How to use C extensions in python to get around GIL

Question

I want to run a cpu intensive program in Python across multiple cores and am trying to figure out how to write C extensions to do this. Are there any code samples or tutorials

Answer 1

Have you considered using one of the python mpi libraries like mpi4py? Although MPI is normally used to distribute work across a cluster, it works quite well on a single multicore machine. The downside is that you'll have to refactor your code to use MPI's communication calls (which may be easy).

Answer 2

Take a look at multiprocessing. It's an often overlooked fact that not globally sharing data, and not cramming loads of threads into a single process is what operating systems prefer.

If you still insist that your CPU intensive behaviour requires threading, take a look at the documentation for working with the GIL in C. It's quite informative.

Answer 3

multiprocessing is easy. if thats not fast enough, your question is complicated.

Answer 4

This is a good use of C extension. The keyword you should search for is Py_BEGIN_ALLOW_THREADS.
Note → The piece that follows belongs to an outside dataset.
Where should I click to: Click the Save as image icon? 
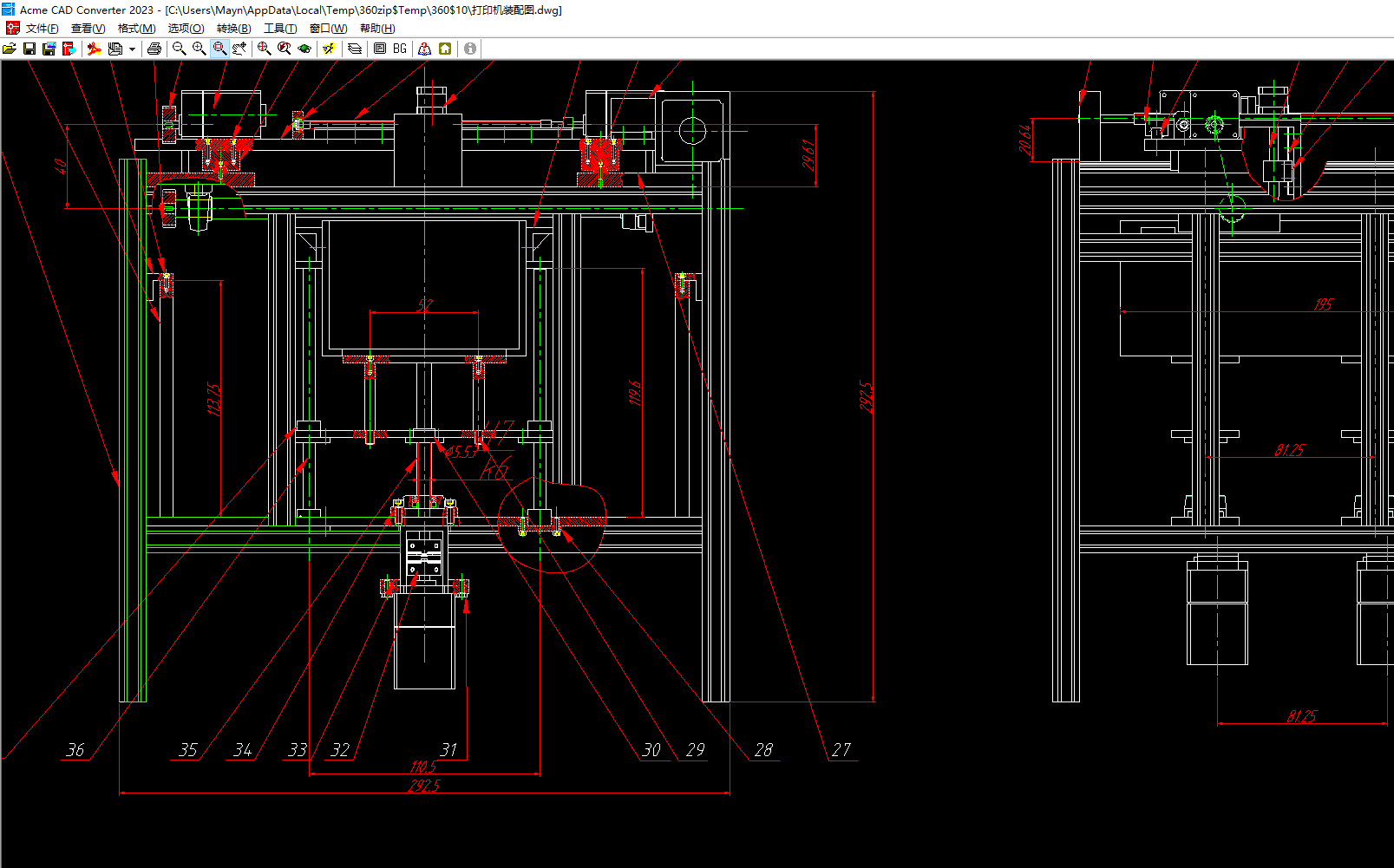coord(49,49)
http://docs.python.org/c-api/init.html#thread-state-and-the-global-interpreter-lock

P.S. I mean if you processing is already in C, like imaging processing, then release the lock in C extension is good. If your processing code is mainly in Python, other people's suggestion to multiprocessing is better. It is usually not justify to rewrite the code in C for background processing.

Answer 5

You can already break a Python program into multiple processes. The OS will already allocate your processes across all the cores.

Do this.

python part1.py | python part2.py | python part3.py | ... etc.
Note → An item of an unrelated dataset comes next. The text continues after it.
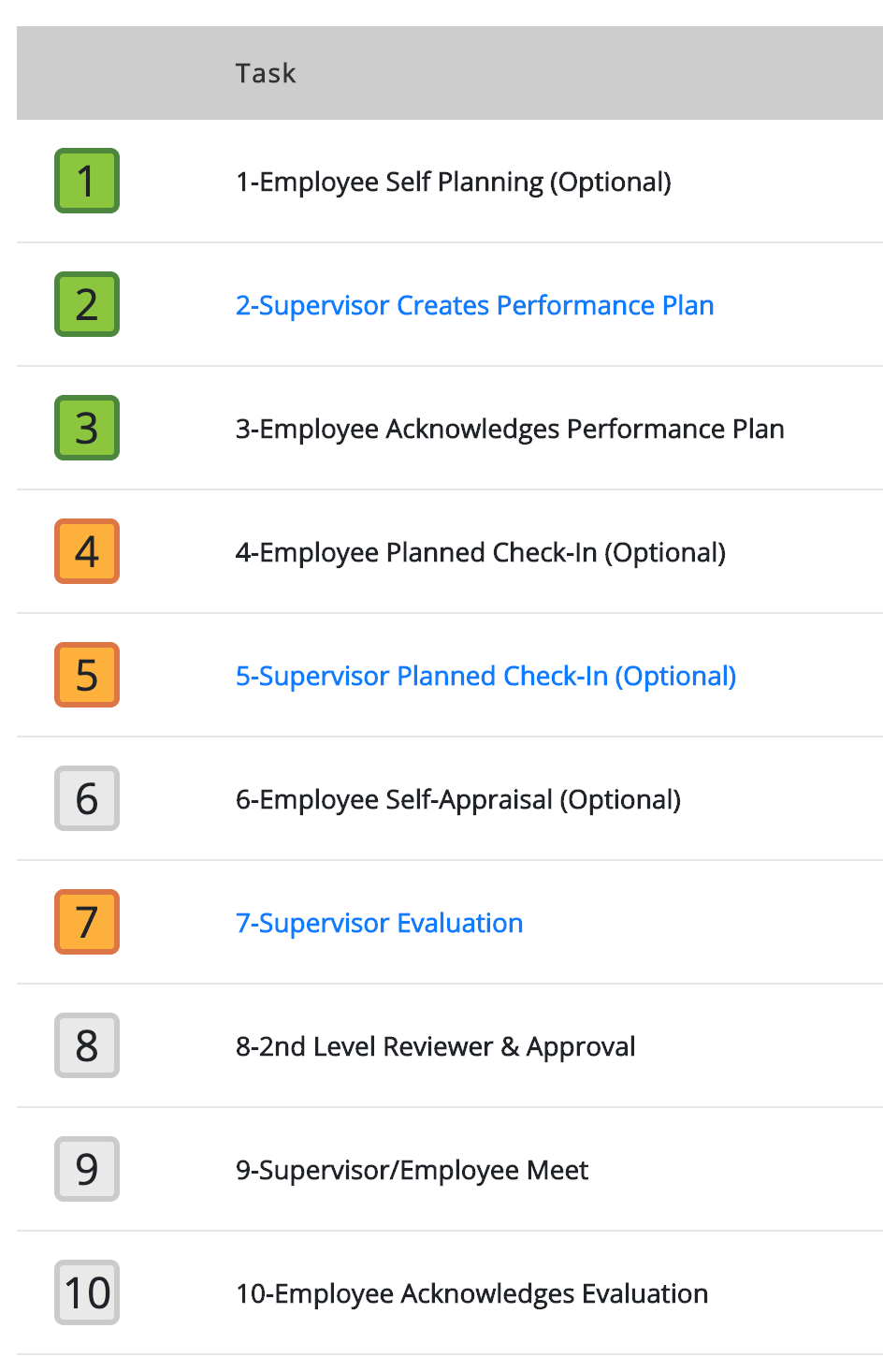This screenshot has width=883, height=1372.
Task: Select 8-2nd Level Reviewer & Approval text
Action: click(x=436, y=1046)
The OS will assure that part uses as many resources as possible. You can trivially pass information along this pipeline by using cPickle on sys.stdin and sys.stdout.

Without too much work, this can often lead to dramatic speedups.
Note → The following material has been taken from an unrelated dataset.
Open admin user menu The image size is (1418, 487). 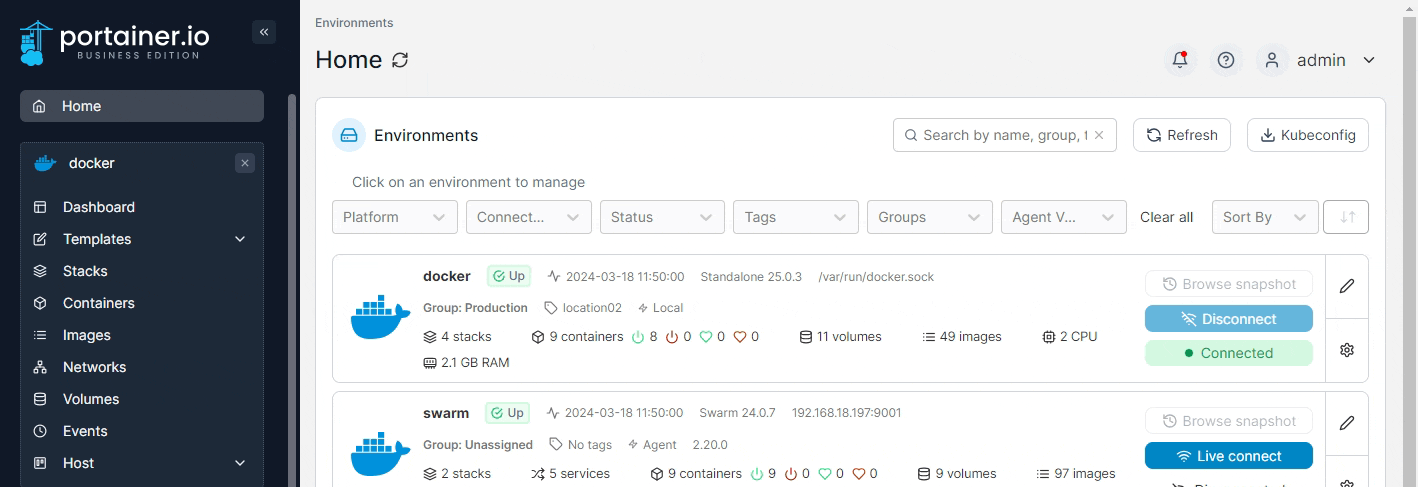pyautogui.click(x=1320, y=60)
Yes -- to the haterz -- it's possible to construct an algorithm so tortured that it may not be sped up much. However, this often yields huge benefits for minimal work.

And.

The restructuring for this purpose will exactly match the restructuring required to maximize thread concurrency. So. Start with shared-nothing process parallelism until you can prove that sharing more data would help, then move to the more complex shared-everything thread parallelism.